Seppi così che Milano si era scoperta in pancia questo prete della Provvidenza. Uno che ficcava le mani nella melma della metropoli e metteva la sua fede con gli scarponi al servizio dei tanti giovani trasformati in scarti dalle povertà economiche e morali.
Lo conobbi e fui affascinato dalla sua solidità pratica e generosa, da una disponibilità senza fine a giungere in soccorso altrui, dall’amore (qui sì) che traspariva da ogni sua parola verso i ragazzi che assisteva al Beccaria, il carcere minorile milanese cresciuto nelle lande desolate della periferia ovest. Non c’era occasione in cui non richiamasse i loro diritti, anche nei dibattiti più roventi sulla mafia stragista la sua voce parlava comunque in nome loro, delinquenti per destino. E rimasi conquistato dalla sua capacità di fondare con sublime fantasia cooperative e associazioni attraverso cui dare lavoro, in Italia e all’estero, a quei ragazzi. Di passare da “Comunità nuova” al Barrio della Barona. Di mobilitare migliaia di volontari in 20 anni verso i bambini e gli adolescenti dell’Europa dell’est. Per questo d’altronde era arrivata la laurea ad honorem. In “comunicazione pubblica e di impresa”: per dire che si era fatto carico di parlare al mondo di quella grande impresa collettiva che, grazie ad accordi, protocolli, convenzioni, restituiva dignità a chi teneva gli occhi bassi e impauriti davanti al futuro. Delle compagnie e cooperative, delle edicole, dei bar di periferia, dei teatri che nei decenni sono fioriti senza sosta sotto le mani di questo re Mida del sociale, diventato nel frattempo padre adottivo di quattro ragazzi.

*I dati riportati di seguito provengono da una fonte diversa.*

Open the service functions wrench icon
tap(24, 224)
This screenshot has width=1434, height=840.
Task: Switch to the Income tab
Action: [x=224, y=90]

E sempre per questo l’altra sera la Milano solidale dell’arte e delle professioni si è stretta intorno a lui alla Triennale presieduta da Stefano Boeri, in un evento promosso dalla fondazione “Gino Rigoldi”. Per ripercorrere la lunga strada del “don” attraverso il ricordo di chi dalla musica, dalla finanza, dalla cultura, dallo sport o dall’informazione, ha scelto di sostenerlo. Stavano insieme il sindaco Giuseppe Sala e Javier Zanetti, Umberto Ambrosoli e Jovanotti. Per festeggiare gli ottant’anni di questo autentico pezzo del welfare cittadino e regalare prestigio, con il luogo e gli ospiti, anche ai ragazzi che gli sono cari. Per dire ciascuno di lui, senza nulla sapere di quel suo intervento fulminante alla Statale, “io lo stimo”.